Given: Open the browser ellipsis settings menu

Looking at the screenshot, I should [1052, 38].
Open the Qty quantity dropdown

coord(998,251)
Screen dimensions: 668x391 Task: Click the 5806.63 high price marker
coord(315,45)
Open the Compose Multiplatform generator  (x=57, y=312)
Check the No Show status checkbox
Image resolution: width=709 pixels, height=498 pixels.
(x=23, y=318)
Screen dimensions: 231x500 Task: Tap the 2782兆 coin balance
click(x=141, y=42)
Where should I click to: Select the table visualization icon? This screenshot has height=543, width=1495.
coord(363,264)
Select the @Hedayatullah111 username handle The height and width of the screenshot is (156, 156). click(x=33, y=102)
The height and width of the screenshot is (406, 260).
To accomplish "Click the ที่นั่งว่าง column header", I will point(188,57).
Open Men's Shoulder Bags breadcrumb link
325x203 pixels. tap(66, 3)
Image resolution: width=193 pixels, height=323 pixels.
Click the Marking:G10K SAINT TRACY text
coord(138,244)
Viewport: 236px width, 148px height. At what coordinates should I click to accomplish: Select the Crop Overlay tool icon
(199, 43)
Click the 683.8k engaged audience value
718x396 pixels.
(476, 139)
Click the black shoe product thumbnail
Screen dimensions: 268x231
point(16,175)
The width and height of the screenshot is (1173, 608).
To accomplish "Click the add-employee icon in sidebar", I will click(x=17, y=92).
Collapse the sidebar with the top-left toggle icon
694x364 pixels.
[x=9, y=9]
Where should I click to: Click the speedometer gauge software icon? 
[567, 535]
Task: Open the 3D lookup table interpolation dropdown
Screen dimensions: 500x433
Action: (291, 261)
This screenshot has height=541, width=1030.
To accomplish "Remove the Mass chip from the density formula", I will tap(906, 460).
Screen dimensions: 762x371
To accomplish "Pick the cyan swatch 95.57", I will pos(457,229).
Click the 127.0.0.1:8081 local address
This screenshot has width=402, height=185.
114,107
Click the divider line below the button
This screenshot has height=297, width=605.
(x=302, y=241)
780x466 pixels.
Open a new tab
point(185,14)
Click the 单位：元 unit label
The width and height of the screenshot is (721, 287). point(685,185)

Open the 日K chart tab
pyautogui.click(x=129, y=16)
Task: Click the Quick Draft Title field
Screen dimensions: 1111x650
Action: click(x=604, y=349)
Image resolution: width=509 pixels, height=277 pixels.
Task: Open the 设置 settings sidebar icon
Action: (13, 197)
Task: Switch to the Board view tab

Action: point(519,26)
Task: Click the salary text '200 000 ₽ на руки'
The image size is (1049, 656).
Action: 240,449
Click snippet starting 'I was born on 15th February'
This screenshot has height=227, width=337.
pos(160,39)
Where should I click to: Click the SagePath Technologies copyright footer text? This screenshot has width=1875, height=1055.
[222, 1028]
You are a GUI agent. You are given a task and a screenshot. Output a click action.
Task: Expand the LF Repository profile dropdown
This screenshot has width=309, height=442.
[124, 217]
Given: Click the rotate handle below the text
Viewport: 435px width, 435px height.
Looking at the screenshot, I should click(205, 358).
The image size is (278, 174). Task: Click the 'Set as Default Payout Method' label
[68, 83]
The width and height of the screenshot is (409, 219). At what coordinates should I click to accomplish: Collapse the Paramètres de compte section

◆ What to produce:
Starting at the line that contains "The image size is (278, 174).", return every line through the last one above, exactly as written.

◆ Task output:
The image size is (278, 174). Task: Click the 'Set as Default Payout Method' label
[68, 83]
The width and height of the screenshot is (409, 219). At what coordinates should I click to accomplish: Collapse the Paramètres de compte section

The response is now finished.